--- START OF DATA FOR THIS TASK ---
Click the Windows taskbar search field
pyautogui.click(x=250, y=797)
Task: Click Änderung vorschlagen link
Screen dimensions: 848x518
--- END OF DATA FOR THIS TASK ---
--- START OF DATA FOR THIS TASK ---
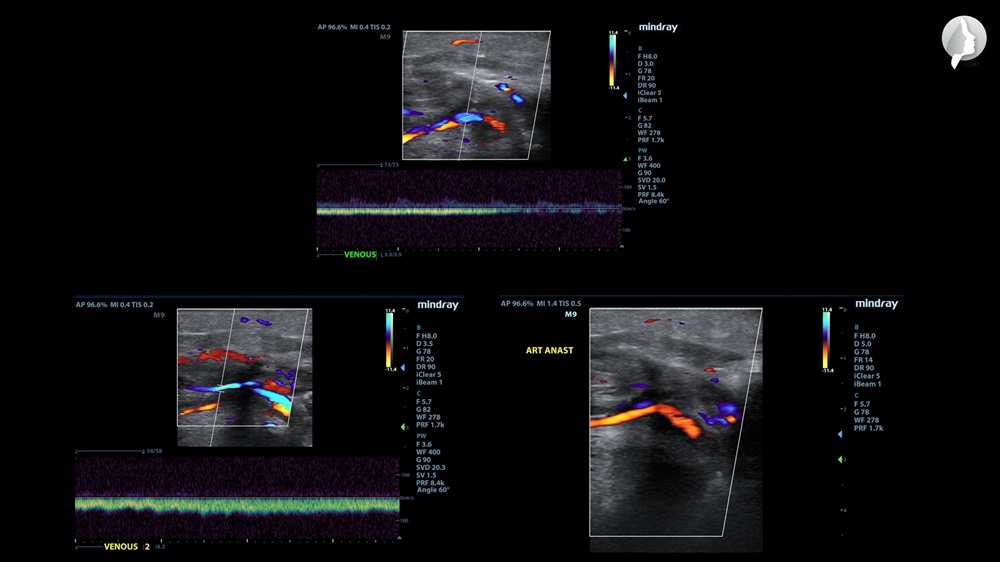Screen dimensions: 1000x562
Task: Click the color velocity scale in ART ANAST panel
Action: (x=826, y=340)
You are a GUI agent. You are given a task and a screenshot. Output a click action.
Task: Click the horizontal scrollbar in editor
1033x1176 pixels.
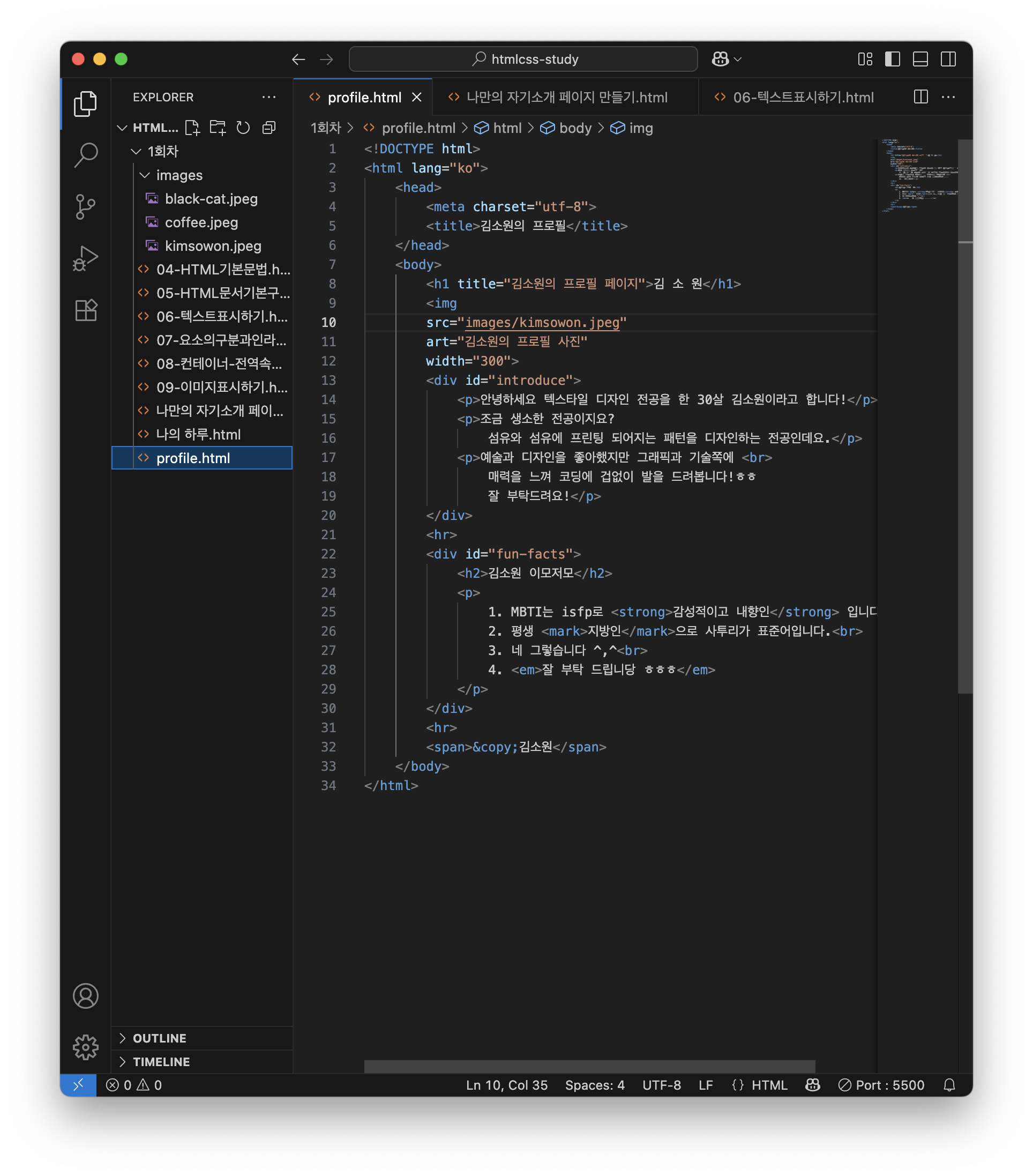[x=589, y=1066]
--- END OF DATA FOR THIS TASK ---
### YOUR TASK
Duplicate the rows from the line containing "Click the Windows taskbar search field" through the line containing "Screen dimensions: 848x518", both included, reproducing each one character for character.

### REPLY TO THE EXERCISE
Click the Windows taskbar search field
pyautogui.click(x=250, y=797)
Task: Click Änderung vorschlagen link
Screen dimensions: 848x518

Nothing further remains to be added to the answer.